Overall GDP will decrease by about 10% in Southeast Asia this year, compared with the increase of close to 5% last year, Capital Economics forecast.

“COVID-19 has hit us in a very hard way,” Philippine Finance Secretary Carlos Dominguez said earlier this month. He explained the need for the government to provide economic aid to citizens, saying, “So the program is to spend, first, to help the poorest families, and then to help the small and medium enterprises, and then to provide support for the companies that are supported by their banks.”

The decrease in travel, exports like component parts, and remittances from the Philippine diaspora is hurting the economy. The nation also has the strictest lockdown rules in the region, including arrests of violators, which will affect the Philippine’s ability to rebound, economists say.

These are some of the problems that are common across the region, as much of Southeast Asia has tropical climates that attract tourists as big shares of their economies, as well as key locations important to global trade, shipping goods from China and their own nations around the world. That makes trade-fueled economic growth a main tool that developing nations in Southeast Asia were using to move up to middle-income status.

Add to that the instability in the oil sector, which saw the price per barrel decrease into negative territory, first because COVID-19 decreased demand for fuel, and then because of the supply war between Saudi Arabia and Russia. The plummeting prices hurt three economies in Southeast Asia: Malaysia, Indonesia, and Brunei, which collect state revenues from oil exports.

“Association of Southeast Asian Nations (ASEAN) economies are better prepared than they were in the Asian Financial Crisis that hit the region more than two decades ago, with larger foreign exchange reserves and overall better macroeconomic positions compared to their situation in the late 1990s,” Amy Searight said in an analysis for the Center for Strategic and International Studies think tank, where she is a senior adviser. “However, the economic shock from COVID-19 may be deeper and longer lasting.”

Senior Asia economist Gareth Leather at Capital Economics looked at proxies for economic activity to gauge the impact of the virus.

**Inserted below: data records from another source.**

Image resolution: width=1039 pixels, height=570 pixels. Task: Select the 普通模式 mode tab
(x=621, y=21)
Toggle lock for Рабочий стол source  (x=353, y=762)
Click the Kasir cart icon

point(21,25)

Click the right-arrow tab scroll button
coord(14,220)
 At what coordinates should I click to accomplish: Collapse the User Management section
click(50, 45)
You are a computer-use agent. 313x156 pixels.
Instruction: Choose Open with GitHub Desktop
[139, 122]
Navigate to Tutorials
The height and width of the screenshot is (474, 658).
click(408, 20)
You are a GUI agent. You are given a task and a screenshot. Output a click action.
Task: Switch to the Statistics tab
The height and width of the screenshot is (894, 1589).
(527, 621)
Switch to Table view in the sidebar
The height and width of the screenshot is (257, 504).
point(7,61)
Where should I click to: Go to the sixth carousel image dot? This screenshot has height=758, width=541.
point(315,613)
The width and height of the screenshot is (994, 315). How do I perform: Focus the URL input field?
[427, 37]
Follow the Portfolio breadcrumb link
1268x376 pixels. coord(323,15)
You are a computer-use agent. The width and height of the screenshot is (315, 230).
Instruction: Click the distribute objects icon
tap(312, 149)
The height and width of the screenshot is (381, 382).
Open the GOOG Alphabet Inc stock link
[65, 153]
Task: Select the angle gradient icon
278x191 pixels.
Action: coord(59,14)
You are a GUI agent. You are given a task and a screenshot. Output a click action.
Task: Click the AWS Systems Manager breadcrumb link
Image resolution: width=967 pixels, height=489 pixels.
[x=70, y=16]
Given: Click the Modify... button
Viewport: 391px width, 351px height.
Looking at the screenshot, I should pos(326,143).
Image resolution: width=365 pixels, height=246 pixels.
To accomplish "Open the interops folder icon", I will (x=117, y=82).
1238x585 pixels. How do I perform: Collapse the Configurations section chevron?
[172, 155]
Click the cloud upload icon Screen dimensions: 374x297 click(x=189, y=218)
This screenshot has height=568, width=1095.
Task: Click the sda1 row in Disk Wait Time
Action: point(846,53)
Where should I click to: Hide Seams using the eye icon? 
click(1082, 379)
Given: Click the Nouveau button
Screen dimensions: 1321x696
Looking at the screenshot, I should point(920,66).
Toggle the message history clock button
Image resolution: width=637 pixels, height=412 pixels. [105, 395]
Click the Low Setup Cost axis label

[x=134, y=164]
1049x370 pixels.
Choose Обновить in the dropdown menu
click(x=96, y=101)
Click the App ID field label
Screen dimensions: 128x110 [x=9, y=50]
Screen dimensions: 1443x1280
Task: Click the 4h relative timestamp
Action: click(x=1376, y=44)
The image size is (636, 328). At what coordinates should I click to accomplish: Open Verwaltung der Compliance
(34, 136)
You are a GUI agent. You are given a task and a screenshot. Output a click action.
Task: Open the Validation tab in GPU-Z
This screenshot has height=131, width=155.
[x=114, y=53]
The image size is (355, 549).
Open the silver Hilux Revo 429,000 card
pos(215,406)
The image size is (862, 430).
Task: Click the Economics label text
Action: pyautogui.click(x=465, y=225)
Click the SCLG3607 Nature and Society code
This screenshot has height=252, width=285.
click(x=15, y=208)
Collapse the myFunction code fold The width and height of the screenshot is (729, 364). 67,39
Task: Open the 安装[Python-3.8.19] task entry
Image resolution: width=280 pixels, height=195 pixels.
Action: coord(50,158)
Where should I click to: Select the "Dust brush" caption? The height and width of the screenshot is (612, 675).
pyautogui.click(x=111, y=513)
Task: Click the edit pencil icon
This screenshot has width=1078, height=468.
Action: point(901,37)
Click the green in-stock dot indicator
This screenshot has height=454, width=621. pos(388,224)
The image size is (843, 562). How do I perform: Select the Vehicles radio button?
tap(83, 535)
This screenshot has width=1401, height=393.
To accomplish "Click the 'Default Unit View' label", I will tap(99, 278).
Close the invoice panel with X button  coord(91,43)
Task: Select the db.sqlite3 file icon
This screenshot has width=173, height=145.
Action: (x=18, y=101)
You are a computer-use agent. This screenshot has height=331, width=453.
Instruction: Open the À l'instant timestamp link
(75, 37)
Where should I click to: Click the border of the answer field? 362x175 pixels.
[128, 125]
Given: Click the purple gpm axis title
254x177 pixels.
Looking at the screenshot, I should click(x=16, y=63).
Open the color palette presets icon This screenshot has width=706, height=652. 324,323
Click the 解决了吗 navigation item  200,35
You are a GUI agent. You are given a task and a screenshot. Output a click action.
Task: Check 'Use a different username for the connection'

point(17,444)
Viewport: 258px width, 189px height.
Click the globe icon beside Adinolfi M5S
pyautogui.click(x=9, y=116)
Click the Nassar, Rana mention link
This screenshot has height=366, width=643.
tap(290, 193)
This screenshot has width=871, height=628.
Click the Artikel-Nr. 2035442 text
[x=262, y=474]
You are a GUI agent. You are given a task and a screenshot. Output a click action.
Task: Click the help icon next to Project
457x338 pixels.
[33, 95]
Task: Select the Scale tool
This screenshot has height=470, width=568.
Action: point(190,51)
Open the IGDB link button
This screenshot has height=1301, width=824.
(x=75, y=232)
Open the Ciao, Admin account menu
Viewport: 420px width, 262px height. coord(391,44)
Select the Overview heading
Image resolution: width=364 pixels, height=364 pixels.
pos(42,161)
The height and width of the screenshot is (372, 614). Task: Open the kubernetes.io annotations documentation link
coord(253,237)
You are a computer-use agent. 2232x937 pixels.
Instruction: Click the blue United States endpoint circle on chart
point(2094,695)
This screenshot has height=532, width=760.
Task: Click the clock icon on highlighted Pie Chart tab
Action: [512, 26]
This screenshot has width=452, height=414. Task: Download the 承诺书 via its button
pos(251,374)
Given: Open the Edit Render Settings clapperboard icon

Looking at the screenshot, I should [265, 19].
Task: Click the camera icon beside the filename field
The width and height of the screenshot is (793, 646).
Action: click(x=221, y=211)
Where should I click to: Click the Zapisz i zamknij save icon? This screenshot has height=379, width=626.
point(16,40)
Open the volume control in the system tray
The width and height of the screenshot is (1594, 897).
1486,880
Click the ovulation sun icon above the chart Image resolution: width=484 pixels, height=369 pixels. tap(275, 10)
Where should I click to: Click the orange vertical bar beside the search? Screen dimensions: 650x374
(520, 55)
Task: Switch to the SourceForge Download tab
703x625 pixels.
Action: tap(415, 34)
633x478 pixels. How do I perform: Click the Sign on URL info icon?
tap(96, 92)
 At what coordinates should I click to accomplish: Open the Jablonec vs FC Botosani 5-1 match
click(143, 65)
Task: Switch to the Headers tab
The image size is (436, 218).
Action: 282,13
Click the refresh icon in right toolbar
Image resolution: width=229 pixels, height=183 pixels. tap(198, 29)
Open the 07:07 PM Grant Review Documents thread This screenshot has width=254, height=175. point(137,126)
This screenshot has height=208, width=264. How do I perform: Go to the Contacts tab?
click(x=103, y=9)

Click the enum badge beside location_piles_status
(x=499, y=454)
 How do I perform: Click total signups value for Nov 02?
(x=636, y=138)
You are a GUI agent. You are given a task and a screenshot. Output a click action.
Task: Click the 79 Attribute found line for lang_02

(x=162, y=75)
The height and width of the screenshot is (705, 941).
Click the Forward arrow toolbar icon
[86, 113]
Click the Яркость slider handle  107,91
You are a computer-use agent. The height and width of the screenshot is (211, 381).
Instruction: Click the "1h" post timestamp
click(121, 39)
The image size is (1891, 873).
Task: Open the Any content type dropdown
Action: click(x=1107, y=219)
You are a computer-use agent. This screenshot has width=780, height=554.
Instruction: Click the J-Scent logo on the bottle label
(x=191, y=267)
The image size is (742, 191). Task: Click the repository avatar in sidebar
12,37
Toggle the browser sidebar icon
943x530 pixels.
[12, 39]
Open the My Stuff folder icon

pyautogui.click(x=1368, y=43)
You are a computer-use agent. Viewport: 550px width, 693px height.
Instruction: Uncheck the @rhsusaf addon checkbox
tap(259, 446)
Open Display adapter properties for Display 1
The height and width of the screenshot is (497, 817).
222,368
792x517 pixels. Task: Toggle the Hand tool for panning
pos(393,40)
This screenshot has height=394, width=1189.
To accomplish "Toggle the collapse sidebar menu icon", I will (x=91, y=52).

Beyond the traditional data on factory output and currency rates, he examined movie theater ticket sales, for instance. In Indonesia, Malaysia, the Philippines and Thailand, they were valued at more than $20 million in March 2019; last month they dropped off a cliff, approaching zero.

For many ASEAN members this year’s gloomy forecast represents the worst economic performance in decades. Most have introduced economic relief packages in response to the virus, including cash aid to families, tax breaks to businesses, and corporate loans.

Those come from the government but some in the private sector are making similar moves. In Singapore, Cisco introduced a financing program for customers, which typically go to the company for products such as computer networking equipment. The program allows them to defer payments in many cases until next year.

This is part of the company’s “commitment to playing our role in helping businesses and our partners in Singapore during these tough times," Andy Lee, managing director at Cisco in Singapore, said.